Mark - thanks for the followup!

> -----Original Message-----
> From: Mark Drew [mailto:mark.d...@gmail.com]
> some EXCELLENT work on the site, which I didnt have time for, and I  
> shall buy him a  beer or three next time I see him!)

Mmmmmmmmmmmmmmmmmmmmmmmm. Beeeeeeeeeeeeer.

> > B) Actually, this is like A, part 2: An official "guide" person. A
> > scrum master. A Champion. An evangelist,
> Alright... I fall for it.. I shall add that to my roles :)

Mark - what I'd like to do is check out the survey results and compare
that to the open bugs/feature requests and see if there is any alignment
there - then publish a 'todo' list on the wiki:

1) This is super easy
2) This is easy
3) This is hard but doable
4) I need help with this
5) Freakin impossible!!

That way we can get an idea of what needs to be done, and who can do it.
Maybe someone is out there who does know basic Java stuff but is
intimidated - we can point them to the "This is super easy" list...
Denny and yourself could possibly tag team on the rest...  Maybe you
have an hour of free time - you could tackle a few easy items...

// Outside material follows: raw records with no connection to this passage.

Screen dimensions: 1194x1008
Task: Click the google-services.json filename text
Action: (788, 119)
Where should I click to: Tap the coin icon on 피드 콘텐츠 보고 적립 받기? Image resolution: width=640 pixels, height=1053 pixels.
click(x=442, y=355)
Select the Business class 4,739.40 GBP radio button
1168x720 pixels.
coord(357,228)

> That kind of organization in the project is needed, with more
> than my  
> pair of eyes doing it.

Agreed and I'm here to help in any way I can :)

> in some circles, I have had very little response on this. Also, the  
> source code for CFEclipse does *MY* head in sometimes, since its not  
> as neat as it could be and there are 1000's of classes about which  
> could be removed (I did some of that this weekend) or re-written

That might be something else worthwhile to add to the list - what needs
to be trashed, re-written, etc.

> > E) A Playground.
> Well, ok... this is easy enough to setup. of course, the only
> problem  
> here is that Simeon manages the trac server etc, but I am sure I can  
> knock up a branch if you want one :)
> and for the wiki, well its there! :D

I like this idea - but I'd hate for it to interfere with main
development.  Maybe if there is interest in this we can setup a location
for the source - and let people have at that with the disclaimer that
it's bleeding edge.  If something worthwhile comes out of that - then we
could pull that code back into the core.  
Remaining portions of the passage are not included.